Records from a data collection:
=======

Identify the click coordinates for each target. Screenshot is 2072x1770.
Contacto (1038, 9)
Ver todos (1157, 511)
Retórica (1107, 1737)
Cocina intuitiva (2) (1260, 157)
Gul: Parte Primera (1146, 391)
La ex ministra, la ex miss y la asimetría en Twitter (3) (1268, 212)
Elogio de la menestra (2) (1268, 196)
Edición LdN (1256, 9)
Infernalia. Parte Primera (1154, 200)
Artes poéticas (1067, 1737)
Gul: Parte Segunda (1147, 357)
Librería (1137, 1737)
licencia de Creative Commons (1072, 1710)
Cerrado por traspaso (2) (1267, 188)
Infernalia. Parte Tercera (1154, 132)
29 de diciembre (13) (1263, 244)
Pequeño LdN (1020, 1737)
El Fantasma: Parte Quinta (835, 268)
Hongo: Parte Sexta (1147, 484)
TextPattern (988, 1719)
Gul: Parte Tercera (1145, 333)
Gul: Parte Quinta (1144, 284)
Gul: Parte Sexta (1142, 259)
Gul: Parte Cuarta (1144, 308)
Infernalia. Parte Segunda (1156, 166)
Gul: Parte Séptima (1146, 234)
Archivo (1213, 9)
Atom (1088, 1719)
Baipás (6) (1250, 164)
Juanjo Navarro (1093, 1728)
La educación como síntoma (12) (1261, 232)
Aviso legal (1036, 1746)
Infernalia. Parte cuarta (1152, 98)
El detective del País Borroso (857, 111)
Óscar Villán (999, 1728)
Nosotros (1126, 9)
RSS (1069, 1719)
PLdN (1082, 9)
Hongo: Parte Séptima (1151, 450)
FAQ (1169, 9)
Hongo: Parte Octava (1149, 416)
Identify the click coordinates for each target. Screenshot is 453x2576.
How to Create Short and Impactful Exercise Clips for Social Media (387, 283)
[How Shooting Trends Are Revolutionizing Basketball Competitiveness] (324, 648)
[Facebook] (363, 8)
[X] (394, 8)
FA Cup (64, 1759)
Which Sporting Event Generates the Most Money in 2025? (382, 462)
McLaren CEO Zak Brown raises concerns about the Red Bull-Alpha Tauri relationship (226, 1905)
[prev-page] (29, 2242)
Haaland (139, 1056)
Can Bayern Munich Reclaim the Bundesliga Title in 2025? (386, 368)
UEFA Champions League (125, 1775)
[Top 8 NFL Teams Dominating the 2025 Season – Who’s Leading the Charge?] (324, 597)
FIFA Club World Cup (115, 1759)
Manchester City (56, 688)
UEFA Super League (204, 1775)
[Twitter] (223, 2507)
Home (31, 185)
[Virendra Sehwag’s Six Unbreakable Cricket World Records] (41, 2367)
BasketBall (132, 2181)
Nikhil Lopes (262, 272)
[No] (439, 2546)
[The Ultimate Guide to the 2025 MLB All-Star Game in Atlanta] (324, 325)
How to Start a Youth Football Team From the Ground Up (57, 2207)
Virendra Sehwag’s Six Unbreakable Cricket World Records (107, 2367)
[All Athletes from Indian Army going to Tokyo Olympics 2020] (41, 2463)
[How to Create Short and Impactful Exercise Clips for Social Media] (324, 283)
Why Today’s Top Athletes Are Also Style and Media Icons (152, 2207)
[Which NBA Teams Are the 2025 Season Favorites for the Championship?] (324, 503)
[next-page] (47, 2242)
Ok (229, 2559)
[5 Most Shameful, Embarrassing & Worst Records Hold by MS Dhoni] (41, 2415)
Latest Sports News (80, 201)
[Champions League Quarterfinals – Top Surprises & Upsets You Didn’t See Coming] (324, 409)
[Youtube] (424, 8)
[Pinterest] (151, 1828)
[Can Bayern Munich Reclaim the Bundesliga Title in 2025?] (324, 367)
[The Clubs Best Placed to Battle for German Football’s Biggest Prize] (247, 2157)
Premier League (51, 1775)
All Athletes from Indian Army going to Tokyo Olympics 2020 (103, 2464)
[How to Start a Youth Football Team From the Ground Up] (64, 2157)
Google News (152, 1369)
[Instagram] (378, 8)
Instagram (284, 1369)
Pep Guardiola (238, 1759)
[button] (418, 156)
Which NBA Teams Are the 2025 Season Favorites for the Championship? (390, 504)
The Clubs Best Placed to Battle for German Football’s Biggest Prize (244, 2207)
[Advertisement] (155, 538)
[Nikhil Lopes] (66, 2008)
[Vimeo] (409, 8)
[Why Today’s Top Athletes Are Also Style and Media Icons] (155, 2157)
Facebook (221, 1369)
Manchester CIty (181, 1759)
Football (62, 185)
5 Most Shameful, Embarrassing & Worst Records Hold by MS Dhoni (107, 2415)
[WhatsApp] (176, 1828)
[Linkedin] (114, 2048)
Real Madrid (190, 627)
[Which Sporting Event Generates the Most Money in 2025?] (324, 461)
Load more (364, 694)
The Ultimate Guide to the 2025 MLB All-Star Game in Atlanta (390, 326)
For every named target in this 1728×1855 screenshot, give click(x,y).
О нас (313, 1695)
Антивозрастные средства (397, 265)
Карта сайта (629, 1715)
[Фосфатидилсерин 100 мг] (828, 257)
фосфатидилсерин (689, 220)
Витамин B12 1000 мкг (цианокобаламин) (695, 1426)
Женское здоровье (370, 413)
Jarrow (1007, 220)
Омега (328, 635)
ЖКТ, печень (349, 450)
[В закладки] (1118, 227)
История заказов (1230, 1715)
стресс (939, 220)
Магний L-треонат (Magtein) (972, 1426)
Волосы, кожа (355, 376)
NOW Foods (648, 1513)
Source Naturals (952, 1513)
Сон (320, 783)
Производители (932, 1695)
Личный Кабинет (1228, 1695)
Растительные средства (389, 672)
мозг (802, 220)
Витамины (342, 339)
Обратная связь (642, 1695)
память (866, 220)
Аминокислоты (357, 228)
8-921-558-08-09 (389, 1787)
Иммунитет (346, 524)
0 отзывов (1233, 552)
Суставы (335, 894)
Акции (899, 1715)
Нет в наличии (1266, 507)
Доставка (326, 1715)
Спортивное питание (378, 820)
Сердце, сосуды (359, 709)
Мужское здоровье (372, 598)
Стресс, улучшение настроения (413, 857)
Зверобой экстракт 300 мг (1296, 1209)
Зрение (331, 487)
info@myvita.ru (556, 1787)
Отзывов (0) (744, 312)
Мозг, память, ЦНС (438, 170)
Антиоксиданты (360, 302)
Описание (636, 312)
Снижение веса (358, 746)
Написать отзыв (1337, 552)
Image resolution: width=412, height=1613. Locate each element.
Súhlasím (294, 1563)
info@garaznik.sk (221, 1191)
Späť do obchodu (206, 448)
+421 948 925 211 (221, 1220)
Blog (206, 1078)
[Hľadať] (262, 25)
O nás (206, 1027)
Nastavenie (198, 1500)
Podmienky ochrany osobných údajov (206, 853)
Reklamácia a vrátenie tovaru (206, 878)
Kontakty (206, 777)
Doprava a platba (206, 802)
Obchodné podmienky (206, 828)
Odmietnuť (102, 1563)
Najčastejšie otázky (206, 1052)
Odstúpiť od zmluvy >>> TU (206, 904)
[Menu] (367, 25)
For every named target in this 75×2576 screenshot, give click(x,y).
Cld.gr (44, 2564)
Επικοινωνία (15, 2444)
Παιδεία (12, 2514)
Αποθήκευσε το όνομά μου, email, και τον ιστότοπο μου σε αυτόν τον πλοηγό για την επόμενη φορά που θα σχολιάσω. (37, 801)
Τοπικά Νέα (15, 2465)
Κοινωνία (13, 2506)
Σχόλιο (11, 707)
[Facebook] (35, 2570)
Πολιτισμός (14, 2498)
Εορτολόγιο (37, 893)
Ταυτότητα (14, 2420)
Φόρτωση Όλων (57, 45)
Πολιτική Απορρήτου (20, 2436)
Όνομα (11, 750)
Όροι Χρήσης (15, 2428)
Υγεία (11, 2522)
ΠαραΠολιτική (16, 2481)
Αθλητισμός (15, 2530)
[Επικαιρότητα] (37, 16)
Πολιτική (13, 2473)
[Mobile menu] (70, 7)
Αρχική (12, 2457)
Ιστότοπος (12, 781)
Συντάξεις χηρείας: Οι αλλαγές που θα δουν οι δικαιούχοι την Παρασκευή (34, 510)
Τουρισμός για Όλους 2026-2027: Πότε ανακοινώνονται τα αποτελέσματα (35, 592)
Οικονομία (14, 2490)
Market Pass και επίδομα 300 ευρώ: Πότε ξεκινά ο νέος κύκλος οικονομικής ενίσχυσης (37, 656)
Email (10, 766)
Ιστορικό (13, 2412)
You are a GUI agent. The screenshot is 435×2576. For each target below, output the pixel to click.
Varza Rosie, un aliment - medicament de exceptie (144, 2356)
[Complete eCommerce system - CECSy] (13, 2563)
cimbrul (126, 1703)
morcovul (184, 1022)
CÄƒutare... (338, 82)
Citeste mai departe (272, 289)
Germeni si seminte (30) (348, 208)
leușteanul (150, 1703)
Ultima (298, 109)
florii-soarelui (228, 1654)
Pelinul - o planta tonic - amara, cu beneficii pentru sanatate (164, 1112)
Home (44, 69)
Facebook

=======

#### [Task requirements]
Nothing but a number is wanted: how many lines in the records above include "Battle".

#### [Finished exercise]
2